### [Collected data]

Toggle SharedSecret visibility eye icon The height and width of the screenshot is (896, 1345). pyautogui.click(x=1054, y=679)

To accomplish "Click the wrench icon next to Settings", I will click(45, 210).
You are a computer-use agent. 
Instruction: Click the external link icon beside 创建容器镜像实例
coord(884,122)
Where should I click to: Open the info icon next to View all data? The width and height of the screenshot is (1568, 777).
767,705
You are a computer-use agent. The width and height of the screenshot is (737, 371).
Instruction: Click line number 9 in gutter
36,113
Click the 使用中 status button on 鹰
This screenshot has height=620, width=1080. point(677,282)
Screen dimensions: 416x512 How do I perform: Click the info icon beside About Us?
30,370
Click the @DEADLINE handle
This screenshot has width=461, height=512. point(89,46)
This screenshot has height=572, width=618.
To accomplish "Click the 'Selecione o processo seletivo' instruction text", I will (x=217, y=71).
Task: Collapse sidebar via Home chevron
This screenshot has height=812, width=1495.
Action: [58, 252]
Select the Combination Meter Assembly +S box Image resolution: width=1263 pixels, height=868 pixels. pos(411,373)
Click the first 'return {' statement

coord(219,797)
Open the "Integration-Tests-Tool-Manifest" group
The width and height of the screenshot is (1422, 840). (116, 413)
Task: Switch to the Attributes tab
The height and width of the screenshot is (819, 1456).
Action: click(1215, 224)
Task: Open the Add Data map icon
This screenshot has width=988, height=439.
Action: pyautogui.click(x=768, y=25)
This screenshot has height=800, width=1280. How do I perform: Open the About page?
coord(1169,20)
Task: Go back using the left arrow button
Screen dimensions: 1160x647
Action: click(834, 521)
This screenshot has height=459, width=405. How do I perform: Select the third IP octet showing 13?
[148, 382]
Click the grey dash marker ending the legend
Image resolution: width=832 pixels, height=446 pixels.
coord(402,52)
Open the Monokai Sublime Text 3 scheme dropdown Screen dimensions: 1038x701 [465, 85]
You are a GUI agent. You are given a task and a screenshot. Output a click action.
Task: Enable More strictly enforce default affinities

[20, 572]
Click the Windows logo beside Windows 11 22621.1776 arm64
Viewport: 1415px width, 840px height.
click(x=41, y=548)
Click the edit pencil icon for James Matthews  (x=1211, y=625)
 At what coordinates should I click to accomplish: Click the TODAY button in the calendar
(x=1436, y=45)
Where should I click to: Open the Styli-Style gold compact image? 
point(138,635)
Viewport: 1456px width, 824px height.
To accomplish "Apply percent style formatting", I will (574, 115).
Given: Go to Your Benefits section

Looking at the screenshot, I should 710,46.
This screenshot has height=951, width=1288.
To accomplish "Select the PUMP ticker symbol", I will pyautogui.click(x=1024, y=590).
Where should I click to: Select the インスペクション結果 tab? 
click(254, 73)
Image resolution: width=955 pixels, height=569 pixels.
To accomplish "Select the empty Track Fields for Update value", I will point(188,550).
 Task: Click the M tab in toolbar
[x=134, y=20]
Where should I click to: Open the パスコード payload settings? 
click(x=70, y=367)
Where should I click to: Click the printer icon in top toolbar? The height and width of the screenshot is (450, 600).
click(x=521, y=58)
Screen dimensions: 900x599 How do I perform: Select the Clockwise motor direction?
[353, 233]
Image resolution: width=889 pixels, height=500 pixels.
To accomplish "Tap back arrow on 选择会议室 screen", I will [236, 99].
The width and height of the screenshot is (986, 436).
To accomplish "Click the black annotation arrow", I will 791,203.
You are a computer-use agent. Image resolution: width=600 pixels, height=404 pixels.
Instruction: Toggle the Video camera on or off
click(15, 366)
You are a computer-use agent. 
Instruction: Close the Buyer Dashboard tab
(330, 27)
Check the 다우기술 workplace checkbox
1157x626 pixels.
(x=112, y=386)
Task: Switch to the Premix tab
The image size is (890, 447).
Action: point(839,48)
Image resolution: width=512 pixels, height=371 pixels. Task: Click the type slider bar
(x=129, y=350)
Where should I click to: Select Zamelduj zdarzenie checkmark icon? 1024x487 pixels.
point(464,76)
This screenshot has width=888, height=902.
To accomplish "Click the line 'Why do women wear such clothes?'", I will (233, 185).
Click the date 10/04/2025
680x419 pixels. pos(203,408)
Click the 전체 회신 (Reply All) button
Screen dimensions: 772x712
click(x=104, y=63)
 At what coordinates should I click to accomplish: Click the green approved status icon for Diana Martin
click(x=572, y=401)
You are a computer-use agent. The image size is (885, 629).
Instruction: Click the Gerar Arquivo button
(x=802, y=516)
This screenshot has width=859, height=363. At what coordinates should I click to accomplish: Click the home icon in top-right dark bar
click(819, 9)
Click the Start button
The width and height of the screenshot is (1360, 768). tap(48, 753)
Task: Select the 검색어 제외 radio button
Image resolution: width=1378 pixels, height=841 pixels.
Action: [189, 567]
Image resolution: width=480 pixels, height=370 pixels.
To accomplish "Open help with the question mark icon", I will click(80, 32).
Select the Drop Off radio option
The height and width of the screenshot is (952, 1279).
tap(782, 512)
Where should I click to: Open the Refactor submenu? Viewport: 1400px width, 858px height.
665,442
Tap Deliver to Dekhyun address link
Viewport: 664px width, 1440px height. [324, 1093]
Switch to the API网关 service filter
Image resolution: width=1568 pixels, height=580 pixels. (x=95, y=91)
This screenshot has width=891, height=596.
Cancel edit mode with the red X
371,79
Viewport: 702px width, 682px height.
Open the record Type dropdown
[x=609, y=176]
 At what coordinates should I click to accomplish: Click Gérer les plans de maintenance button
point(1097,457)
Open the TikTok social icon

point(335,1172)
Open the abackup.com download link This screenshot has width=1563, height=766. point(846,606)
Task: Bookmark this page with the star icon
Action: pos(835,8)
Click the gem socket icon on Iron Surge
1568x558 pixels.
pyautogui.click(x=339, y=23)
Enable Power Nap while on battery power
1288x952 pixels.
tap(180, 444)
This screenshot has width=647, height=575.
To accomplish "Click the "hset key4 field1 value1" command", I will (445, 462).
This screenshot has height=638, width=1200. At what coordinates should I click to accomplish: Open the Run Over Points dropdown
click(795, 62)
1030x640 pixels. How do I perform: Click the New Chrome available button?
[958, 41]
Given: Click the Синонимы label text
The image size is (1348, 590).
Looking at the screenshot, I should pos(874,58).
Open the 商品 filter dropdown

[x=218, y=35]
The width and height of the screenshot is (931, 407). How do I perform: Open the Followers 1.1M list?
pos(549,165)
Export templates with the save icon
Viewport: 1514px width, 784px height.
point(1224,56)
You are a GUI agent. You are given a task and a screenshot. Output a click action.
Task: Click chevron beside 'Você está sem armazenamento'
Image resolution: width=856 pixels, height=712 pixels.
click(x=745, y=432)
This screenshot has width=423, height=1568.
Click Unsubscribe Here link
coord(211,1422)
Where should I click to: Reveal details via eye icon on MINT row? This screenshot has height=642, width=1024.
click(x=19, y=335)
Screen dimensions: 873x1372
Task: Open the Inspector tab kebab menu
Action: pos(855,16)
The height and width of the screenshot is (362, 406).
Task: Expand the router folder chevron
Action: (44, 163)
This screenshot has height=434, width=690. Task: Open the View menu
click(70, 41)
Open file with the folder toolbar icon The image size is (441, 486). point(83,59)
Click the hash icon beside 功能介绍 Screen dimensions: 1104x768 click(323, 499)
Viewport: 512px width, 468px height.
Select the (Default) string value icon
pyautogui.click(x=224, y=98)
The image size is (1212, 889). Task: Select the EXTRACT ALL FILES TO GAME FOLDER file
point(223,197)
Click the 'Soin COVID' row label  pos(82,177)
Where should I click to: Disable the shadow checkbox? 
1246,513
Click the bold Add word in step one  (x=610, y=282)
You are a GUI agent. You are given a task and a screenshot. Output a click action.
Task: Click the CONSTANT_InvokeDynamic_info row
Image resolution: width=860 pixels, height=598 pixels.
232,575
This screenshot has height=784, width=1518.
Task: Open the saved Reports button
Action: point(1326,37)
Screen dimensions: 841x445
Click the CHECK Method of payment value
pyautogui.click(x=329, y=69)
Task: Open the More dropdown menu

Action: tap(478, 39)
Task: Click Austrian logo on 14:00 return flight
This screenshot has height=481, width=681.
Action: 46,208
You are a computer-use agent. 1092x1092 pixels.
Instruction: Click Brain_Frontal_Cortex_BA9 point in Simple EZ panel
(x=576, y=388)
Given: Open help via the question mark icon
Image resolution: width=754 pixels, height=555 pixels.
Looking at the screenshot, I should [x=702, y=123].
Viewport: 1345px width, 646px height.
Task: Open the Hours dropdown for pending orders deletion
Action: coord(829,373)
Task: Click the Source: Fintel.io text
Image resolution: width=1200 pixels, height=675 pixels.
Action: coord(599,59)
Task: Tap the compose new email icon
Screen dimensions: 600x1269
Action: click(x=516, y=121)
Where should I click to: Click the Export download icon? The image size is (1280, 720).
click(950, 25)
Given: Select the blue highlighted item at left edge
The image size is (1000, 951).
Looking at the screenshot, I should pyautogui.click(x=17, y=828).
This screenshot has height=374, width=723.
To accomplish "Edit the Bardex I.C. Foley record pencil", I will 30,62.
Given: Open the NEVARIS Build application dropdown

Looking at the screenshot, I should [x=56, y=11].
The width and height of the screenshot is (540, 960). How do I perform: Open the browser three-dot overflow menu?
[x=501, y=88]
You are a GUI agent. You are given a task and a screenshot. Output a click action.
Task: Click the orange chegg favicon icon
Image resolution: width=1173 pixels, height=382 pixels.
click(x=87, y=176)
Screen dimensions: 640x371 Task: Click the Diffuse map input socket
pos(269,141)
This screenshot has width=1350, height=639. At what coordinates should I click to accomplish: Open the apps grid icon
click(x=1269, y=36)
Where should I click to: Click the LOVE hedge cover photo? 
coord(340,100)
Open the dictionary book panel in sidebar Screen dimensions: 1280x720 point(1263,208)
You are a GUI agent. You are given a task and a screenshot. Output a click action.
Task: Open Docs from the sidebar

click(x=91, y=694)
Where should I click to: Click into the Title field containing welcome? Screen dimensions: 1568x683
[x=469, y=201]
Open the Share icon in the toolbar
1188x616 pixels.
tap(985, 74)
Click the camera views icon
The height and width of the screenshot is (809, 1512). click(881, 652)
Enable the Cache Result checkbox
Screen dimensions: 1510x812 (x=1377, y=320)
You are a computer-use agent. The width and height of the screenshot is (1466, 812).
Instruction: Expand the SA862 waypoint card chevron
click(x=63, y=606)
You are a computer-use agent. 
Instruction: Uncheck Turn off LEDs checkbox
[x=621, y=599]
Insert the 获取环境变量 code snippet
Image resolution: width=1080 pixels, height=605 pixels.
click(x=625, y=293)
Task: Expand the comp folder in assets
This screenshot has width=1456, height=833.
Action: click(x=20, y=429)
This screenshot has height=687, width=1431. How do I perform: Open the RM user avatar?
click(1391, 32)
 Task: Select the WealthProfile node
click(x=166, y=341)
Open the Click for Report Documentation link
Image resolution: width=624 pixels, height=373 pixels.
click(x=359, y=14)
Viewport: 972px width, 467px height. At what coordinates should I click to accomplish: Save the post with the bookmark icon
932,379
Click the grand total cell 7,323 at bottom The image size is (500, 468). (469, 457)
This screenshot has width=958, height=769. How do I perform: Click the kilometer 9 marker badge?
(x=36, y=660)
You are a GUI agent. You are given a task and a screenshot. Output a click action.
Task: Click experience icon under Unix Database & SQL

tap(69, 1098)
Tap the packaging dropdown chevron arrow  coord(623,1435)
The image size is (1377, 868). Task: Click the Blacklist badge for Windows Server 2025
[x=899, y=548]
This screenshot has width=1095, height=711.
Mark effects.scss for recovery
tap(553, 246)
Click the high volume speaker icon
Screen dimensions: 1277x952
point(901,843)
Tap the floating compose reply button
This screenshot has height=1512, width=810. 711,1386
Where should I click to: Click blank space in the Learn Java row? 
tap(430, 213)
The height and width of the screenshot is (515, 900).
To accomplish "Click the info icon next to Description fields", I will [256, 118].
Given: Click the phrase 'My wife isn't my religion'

### [Task directions]
Repeat the stretch of entries from the line containing "Click the date 10/04/2025" through the line containing "tap(180, 444)", with both of those lines included.

### [Right answer]
Click the date 10/04/2025
680x419 pixels. pos(203,408)
Click the 전체 회신 (Reply All) button
Screen dimensions: 772x712
click(x=104, y=63)
 At what coordinates should I click to accomplish: Click the green approved status icon for Diana Martin
click(x=572, y=401)
You are a computer-use agent. The image size is (885, 629).
Instruction: Click the Gerar Arquivo button
(x=802, y=516)
This screenshot has width=859, height=363. At what coordinates should I click to accomplish: Click the home icon in top-right dark bar
click(819, 9)
Click the Start button
The width and height of the screenshot is (1360, 768). tap(48, 753)
Task: Select the 검색어 제외 radio button
Image resolution: width=1378 pixels, height=841 pixels.
Action: [189, 567]
Image resolution: width=480 pixels, height=370 pixels.
To accomplish "Open help with the question mark icon", I will click(80, 32).
Select the Drop Off radio option
The height and width of the screenshot is (952, 1279).
tap(782, 512)
Where should I click to: Open the Refactor submenu? Viewport: 1400px width, 858px height.
665,442
Tap Deliver to Dekhyun address link
Viewport: 664px width, 1440px height. [324, 1093]
Switch to the API网关 service filter
Image resolution: width=1568 pixels, height=580 pixels. (x=95, y=91)
This screenshot has width=891, height=596.
Cancel edit mode with the red X
371,79
Viewport: 702px width, 682px height.
Open the record Type dropdown
[x=609, y=176]
 At what coordinates should I click to accomplish: Click Gérer les plans de maintenance button
point(1097,457)
Open the TikTok social icon

point(335,1172)
Open the abackup.com download link This screenshot has width=1563, height=766. point(846,606)
Task: Bookmark this page with the star icon
Action: pos(835,8)
Click the gem socket icon on Iron Surge
1568x558 pixels.
pyautogui.click(x=339, y=23)
Enable Power Nap while on battery power
1288x952 pixels.
tap(180, 444)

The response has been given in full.